━━ Provided material ━━

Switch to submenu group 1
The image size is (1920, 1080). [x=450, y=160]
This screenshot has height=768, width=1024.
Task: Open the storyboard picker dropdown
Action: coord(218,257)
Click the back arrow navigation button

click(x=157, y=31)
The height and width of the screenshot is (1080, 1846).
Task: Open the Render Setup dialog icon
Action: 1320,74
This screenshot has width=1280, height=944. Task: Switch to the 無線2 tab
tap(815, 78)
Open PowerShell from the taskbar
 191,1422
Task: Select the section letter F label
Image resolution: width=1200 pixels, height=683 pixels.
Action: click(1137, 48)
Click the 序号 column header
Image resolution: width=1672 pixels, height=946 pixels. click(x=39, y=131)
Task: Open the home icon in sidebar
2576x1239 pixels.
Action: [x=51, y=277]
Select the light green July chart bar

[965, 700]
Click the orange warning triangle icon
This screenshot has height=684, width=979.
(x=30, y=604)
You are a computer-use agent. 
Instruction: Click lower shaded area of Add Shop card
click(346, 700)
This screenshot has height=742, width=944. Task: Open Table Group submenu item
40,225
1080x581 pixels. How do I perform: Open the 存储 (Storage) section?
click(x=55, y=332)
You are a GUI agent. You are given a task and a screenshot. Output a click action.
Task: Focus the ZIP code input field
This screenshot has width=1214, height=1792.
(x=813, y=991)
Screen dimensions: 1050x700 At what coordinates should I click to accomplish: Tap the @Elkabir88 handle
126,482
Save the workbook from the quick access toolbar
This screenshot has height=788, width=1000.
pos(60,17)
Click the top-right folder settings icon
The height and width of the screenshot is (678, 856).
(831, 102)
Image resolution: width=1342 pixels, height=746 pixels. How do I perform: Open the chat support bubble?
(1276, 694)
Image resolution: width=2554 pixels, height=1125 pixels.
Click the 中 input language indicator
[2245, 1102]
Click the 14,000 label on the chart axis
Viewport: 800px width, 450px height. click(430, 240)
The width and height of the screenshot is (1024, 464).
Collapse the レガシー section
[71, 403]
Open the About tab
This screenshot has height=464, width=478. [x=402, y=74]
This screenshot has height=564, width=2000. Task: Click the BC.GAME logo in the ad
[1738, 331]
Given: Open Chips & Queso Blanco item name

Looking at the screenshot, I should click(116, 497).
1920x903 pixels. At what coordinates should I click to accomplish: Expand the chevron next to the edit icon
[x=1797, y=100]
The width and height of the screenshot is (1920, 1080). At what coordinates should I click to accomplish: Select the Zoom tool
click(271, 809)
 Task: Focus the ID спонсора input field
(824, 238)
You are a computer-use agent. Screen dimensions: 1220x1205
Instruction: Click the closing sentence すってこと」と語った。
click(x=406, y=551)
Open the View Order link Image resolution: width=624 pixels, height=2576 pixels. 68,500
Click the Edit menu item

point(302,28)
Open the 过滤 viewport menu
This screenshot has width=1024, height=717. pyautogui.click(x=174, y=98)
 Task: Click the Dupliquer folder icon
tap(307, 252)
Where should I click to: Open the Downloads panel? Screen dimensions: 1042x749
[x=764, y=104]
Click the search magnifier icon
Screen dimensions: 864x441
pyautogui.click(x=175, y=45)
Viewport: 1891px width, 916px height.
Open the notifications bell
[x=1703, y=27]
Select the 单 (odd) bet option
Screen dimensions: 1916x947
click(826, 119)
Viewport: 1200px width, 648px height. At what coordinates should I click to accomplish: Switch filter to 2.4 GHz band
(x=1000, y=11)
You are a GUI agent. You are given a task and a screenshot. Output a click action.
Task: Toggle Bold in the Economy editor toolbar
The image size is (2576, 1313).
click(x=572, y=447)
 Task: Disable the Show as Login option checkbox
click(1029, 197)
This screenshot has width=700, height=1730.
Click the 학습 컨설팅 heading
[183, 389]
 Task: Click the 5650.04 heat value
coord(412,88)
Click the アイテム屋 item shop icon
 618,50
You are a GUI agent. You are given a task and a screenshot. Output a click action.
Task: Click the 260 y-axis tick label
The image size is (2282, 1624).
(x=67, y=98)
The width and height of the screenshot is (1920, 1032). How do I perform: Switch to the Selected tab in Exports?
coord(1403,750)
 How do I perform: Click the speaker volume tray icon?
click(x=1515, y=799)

━━━

Stated exercise:
Pick out every line in the material above that contains the string "resolution", matching case exactly. Copy each of those lines in full.

Solution to the exercise:
Image resolution: width=1200 pixels, height=683 pixels.
Image resolution: width=1672 pixels, height=946 pixels. click(x=39, y=131)
Image resolution: width=1342 pixels, height=746 pixels. How do I perform: Open the chat support bubble?
Image resolution: width=2554 pixels, height=1125 pixels.
Open the View Order link Image resolution: width=624 pixels, height=2576 pixels. 68,500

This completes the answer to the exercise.